ACTIVITY - Write out the following listing's lines from the one with "Click the 30 подписчиков counter" to the one with "Task: Open Settings breadcrumb link", exactly, with both included and no others.

MATERIAL PROVIDED START

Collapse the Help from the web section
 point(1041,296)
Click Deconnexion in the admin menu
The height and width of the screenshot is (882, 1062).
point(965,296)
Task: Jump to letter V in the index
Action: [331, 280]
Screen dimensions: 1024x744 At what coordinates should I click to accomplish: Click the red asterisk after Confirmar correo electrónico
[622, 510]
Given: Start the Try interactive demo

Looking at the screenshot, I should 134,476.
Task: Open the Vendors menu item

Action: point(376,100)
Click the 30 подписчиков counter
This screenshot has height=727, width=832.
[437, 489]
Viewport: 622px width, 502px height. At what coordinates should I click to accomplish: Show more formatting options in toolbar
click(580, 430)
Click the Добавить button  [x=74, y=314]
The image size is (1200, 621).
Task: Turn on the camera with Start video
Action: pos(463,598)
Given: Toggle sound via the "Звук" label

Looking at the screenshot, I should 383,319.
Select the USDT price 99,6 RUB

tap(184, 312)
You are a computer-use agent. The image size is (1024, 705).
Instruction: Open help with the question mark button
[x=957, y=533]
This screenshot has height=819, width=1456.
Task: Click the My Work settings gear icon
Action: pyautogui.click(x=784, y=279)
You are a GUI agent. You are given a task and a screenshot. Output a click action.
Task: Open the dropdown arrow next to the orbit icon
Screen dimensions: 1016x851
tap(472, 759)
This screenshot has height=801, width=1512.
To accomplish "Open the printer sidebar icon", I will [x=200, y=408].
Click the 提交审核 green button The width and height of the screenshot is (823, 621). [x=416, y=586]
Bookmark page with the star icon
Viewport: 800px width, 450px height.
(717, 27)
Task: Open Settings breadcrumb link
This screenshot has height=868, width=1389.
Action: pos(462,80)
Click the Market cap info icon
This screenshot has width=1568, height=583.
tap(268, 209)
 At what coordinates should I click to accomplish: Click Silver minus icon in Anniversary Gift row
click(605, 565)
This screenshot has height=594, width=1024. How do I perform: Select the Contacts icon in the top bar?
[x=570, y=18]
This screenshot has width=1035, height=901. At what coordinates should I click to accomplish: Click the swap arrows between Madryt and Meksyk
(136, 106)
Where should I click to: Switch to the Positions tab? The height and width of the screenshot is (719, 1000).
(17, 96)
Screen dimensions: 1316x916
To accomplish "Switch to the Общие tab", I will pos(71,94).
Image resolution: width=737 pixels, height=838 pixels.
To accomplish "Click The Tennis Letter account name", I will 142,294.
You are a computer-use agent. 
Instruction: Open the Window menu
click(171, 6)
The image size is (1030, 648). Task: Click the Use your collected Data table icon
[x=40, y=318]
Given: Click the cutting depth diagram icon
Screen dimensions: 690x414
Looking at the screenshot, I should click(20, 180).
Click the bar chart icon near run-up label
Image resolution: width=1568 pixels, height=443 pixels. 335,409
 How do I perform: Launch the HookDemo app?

MATERIAL PROVIDED END

TASK RESULT -
Click the 30 подписчиков counter
This screenshot has height=727, width=832.
[437, 489]
Viewport: 622px width, 502px height. At what coordinates should I click to accomplish: Show more formatting options in toolbar
click(580, 430)
Click the Добавить button  [x=74, y=314]
The image size is (1200, 621).
Task: Turn on the camera with Start video
Action: pos(463,598)
Given: Toggle sound via the "Звук" label

Looking at the screenshot, I should 383,319.
Select the USDT price 99,6 RUB

tap(184, 312)
You are a computer-use agent. The image size is (1024, 705).
Instruction: Open help with the question mark button
[x=957, y=533]
This screenshot has height=819, width=1456.
Task: Click the My Work settings gear icon
Action: pyautogui.click(x=784, y=279)
You are a GUI agent. You are given a task and a screenshot. Output a click action.
Task: Open the dropdown arrow next to the orbit icon
Screen dimensions: 1016x851
tap(472, 759)
This screenshot has height=801, width=1512.
To accomplish "Open the printer sidebar icon", I will [x=200, y=408].
Click the 提交审核 green button The width and height of the screenshot is (823, 621). [x=416, y=586]
Bookmark page with the star icon
Viewport: 800px width, 450px height.
(717, 27)
Task: Open Settings breadcrumb link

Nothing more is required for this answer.